Sorge vor Zahlungsausfällen
Leidtragende waren vor allem kleinere Unternehmen (weniger als 50 Beschäftigte). Bei ihnen hatten die Kreditgeber offensichtlich häufiger Sorge vor Zahlungsausfällen und versuchten, ihr Risiko mit einem verkürzten Zahlungsziel zu reduzieren. Komfortabler war die Situation für große Unternehmen (mehr als 250 Beschäftigte). Sie kommen ohnehin häufig in den Genuss vergleichsweise üppiger Zahlungsziele, die sich in den ersten sechs Monaten 2020 nochmals von 34,81 Tagen auf 35,75 Tagen verlängerten.
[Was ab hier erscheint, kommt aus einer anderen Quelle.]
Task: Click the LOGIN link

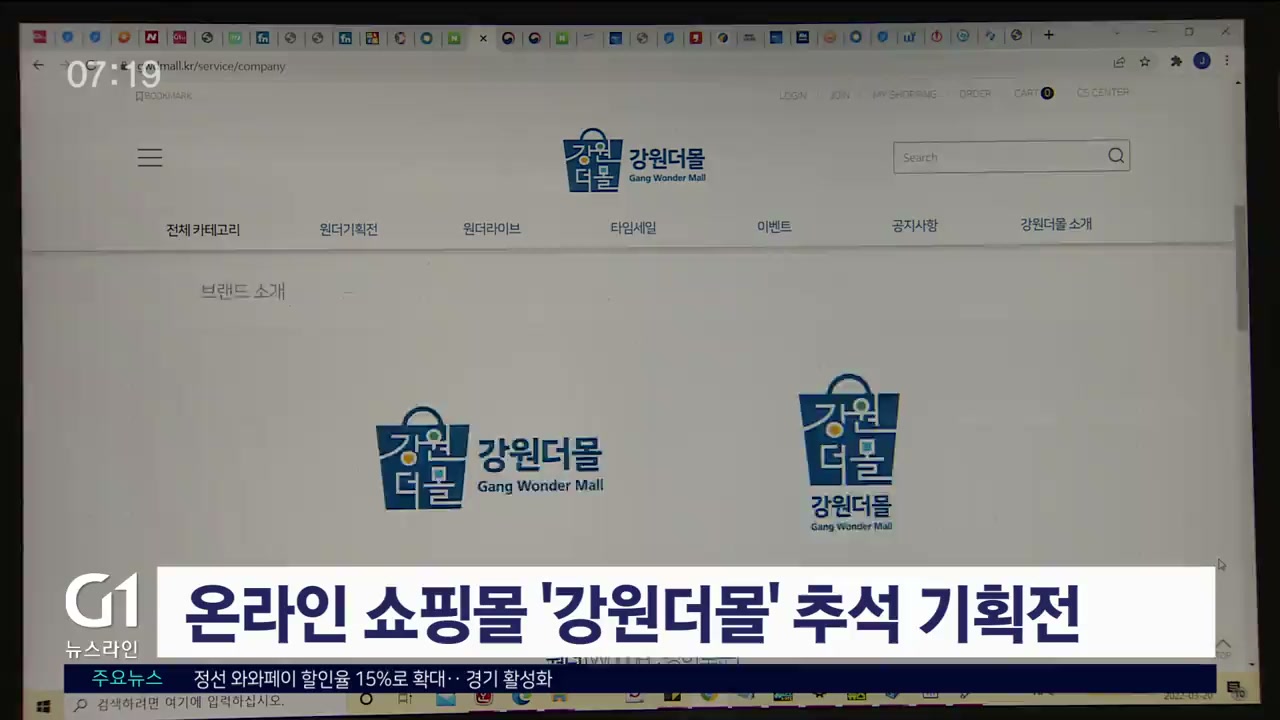Action: [792, 95]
Diese Entwicklung stellt das Liquiditätsmanagement kleiner Unternehmen vor Herausforderungen. Sie laufen Gefahr, in eine unangenehme Sandwichposition zu geraten: Zahlungseingänge verschieben sich, weil sie großen Kunden mehr Zeit für die Begleichung ihrer Rechnung einräumen, um diese an sich zu binden. Dagegen drängen Lieferanten auf frühzeitigere Bezahlung. „Damit droht eine Kettenreaktion, insbesondere in stark verflochtenen Wirtschaftsbereichen, bis hin zu vermehrten Insolvenzanmeldungen“, betont Janine Stappen.
Durchschnittliche Verzugsdauer gestiegen
Die Laufzeit einer Forderung setzt sich zusammen aus dem Zahlungsziel und einem eventuellen Zahlungsverzug. Kürzere Zahlungsziele führen nur dann zu einem rascheren Geldeingang, wenn die Schuldner auch pünktlich zahlen. Das war jedoch im Verlauf des ersten Halbjahrs seltener der Fall. Die durchschnittliche Verzugsdauer der von Creditreform untersuchten Rechnungsbelege betrug 10,82 Tage, gegenüber 10,69 Tagen im ersten Halbjahr 2019. Vor allem Unternehmen aus den Branchen Chemie/Kunststoffe (plus 2,14 Tage auf 10,87 Tage) und Grundstoffe (plus 1,63 Tage auf 12,91 Tage) zahlten häufiger verspätet. Am meisten Geduld benötigten nach wie vor Gläubiger von Baubetrieben. Forderungen an sie waren zuletzt um durchschnittlich 16,35 Tage überfällig – leicht länger als im ersten Halbjahr 2019. Pünktliche Zahler kamen im Zeitraum Januar bis Juni vor allem aus der Konsumgüterindustrie (Zahlungsverzug: 8,37 Tage) sowie aus dem Handel (8,84 Tage).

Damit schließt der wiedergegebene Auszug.